──────── Entries supplied

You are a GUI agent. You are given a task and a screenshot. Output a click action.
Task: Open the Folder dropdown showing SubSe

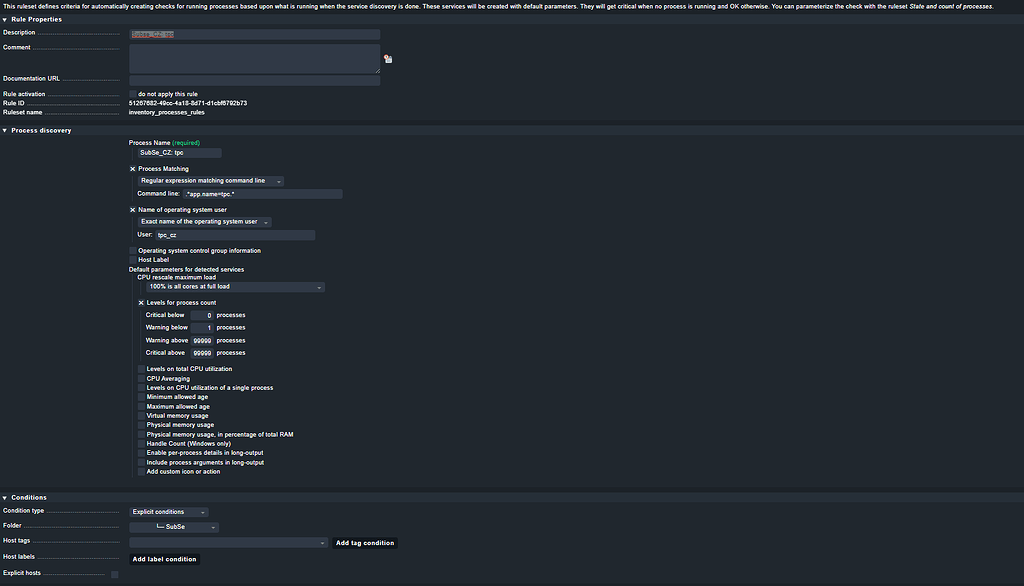(x=175, y=526)
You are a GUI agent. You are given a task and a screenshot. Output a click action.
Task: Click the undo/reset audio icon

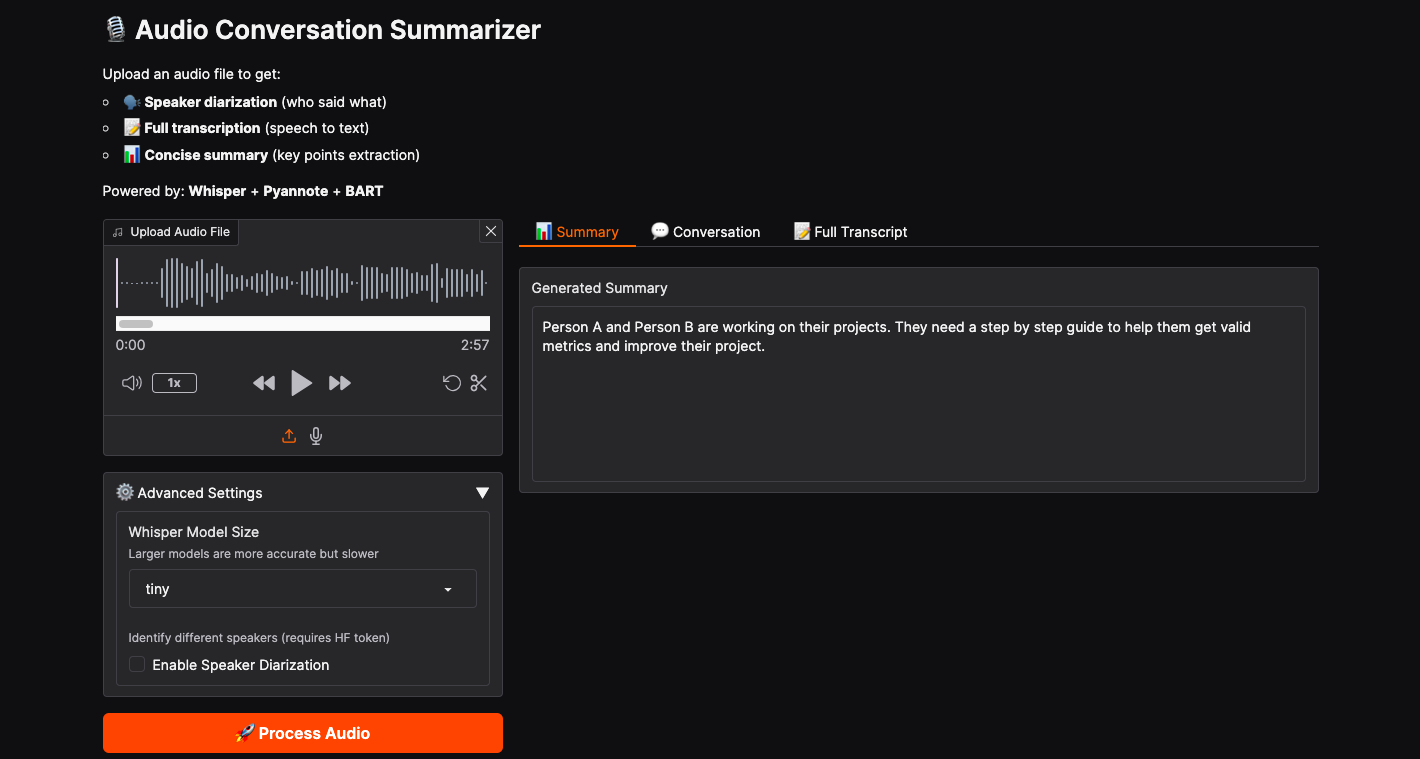coord(452,383)
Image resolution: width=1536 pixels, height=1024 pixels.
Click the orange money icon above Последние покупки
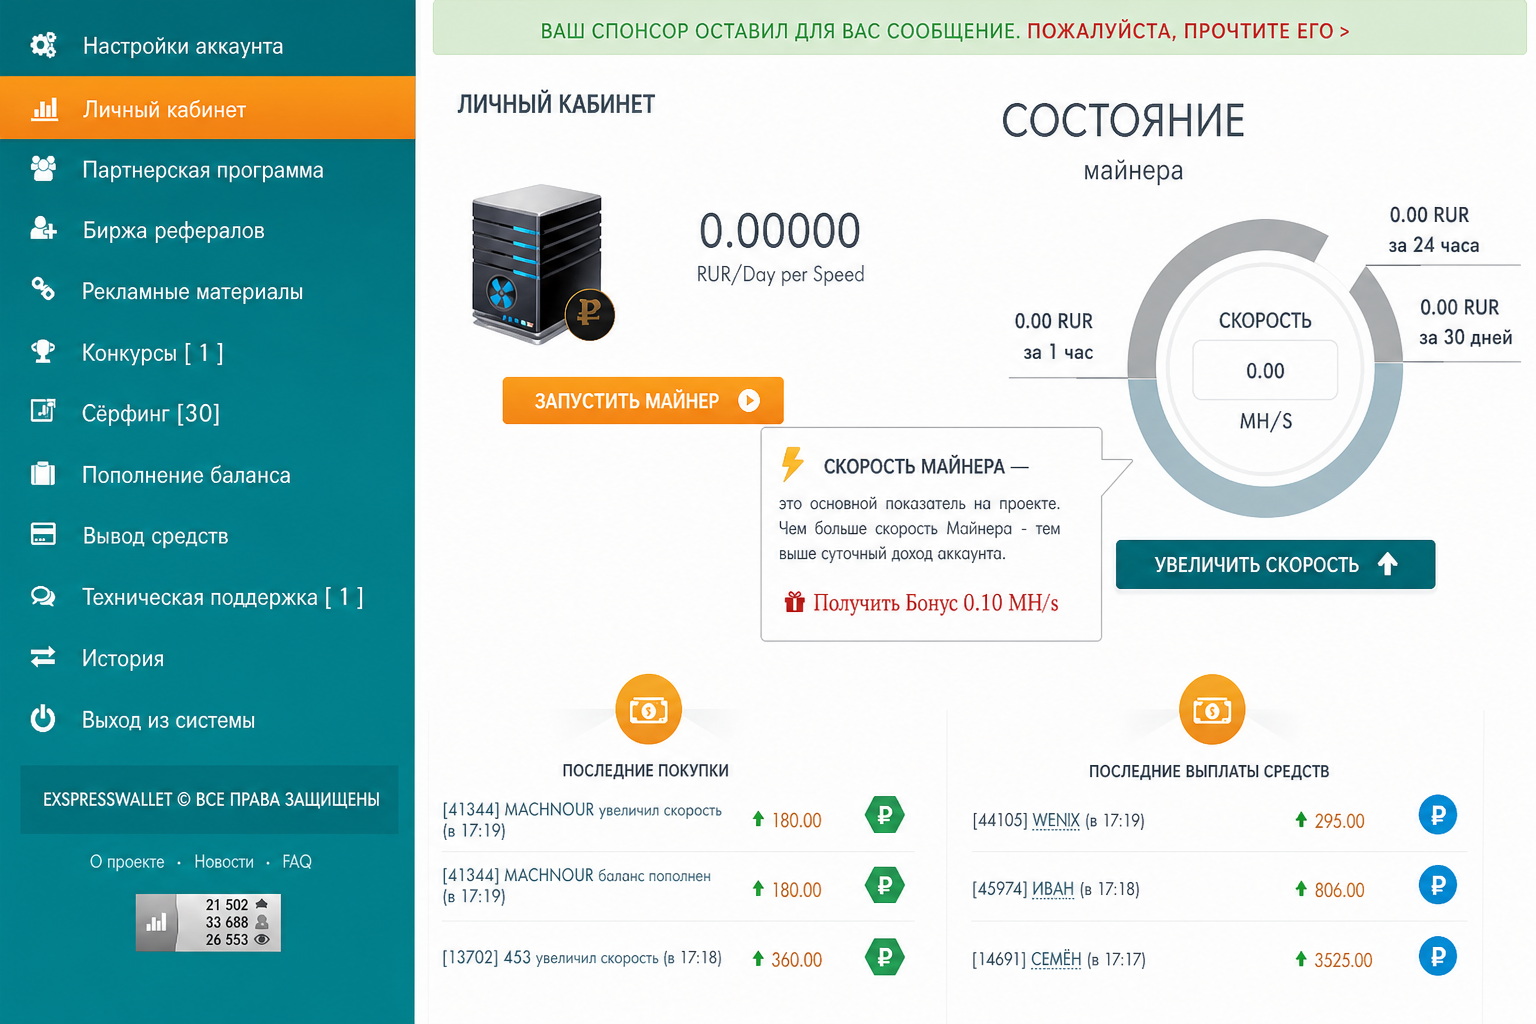[x=648, y=710]
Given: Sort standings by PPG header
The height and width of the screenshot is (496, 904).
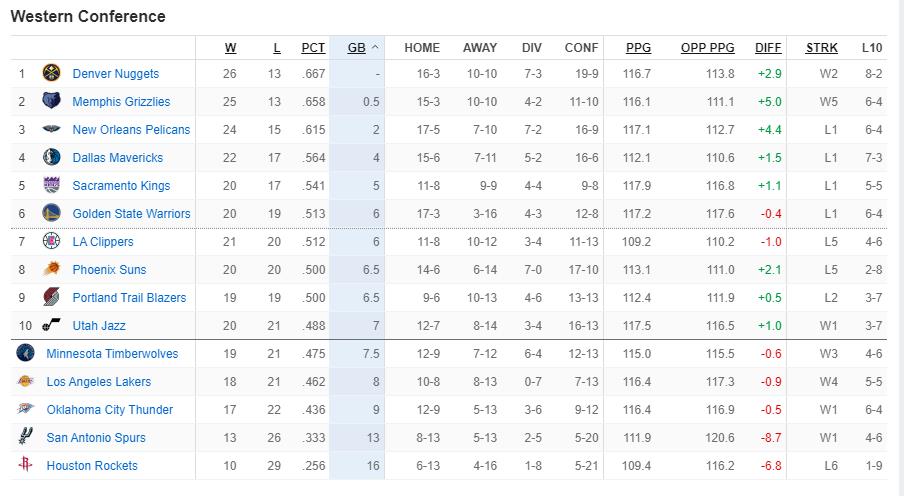Looking at the screenshot, I should point(638,47).
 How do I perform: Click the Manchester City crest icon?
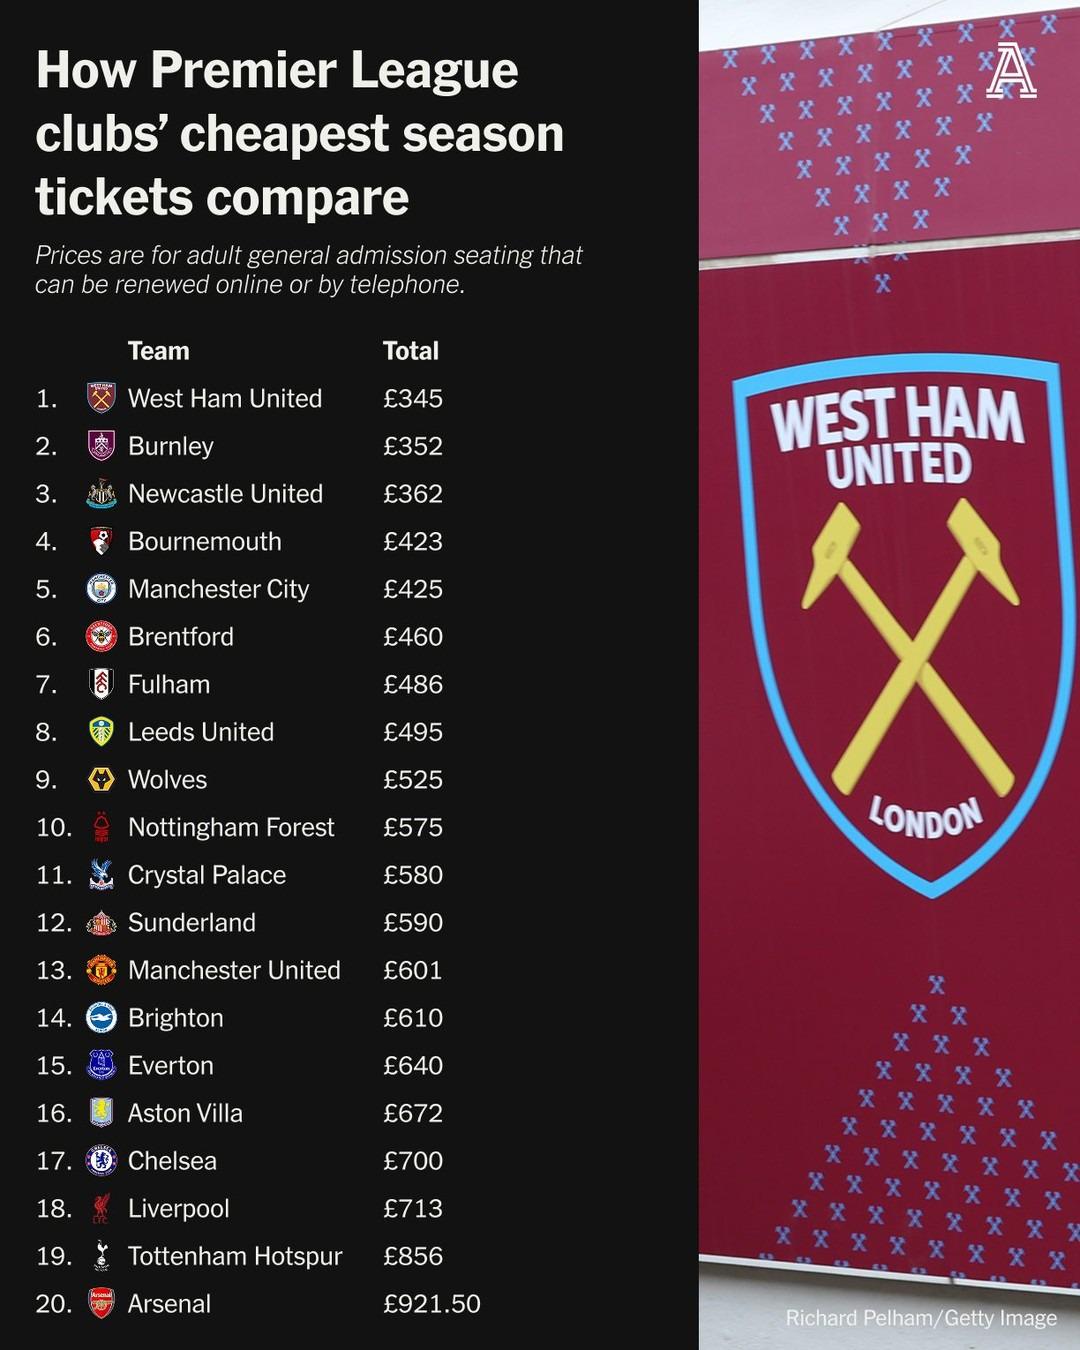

────────────────

Given instruction: Transcribe every row above word for word, leaving out the pictures.

Full response:
You are a GUI agent. You are given a task and a screenshot. Output a click action.
Task: Open the Folder dropdown showing SubSe

(x=175, y=526)
You are a GUI agent. You are given a task and a screenshot. Output a click action.
Task: Click the undo/reset audio icon

coord(452,383)
Image resolution: width=1536 pixels, height=1024 pixels.
Click the orange money icon above Последние покупки
[x=648, y=710]
Given: Sort standings by PPG header
The height and width of the screenshot is (496, 904).
Looking at the screenshot, I should point(638,47).
 How do I perform: Click the Manchester City crest icon?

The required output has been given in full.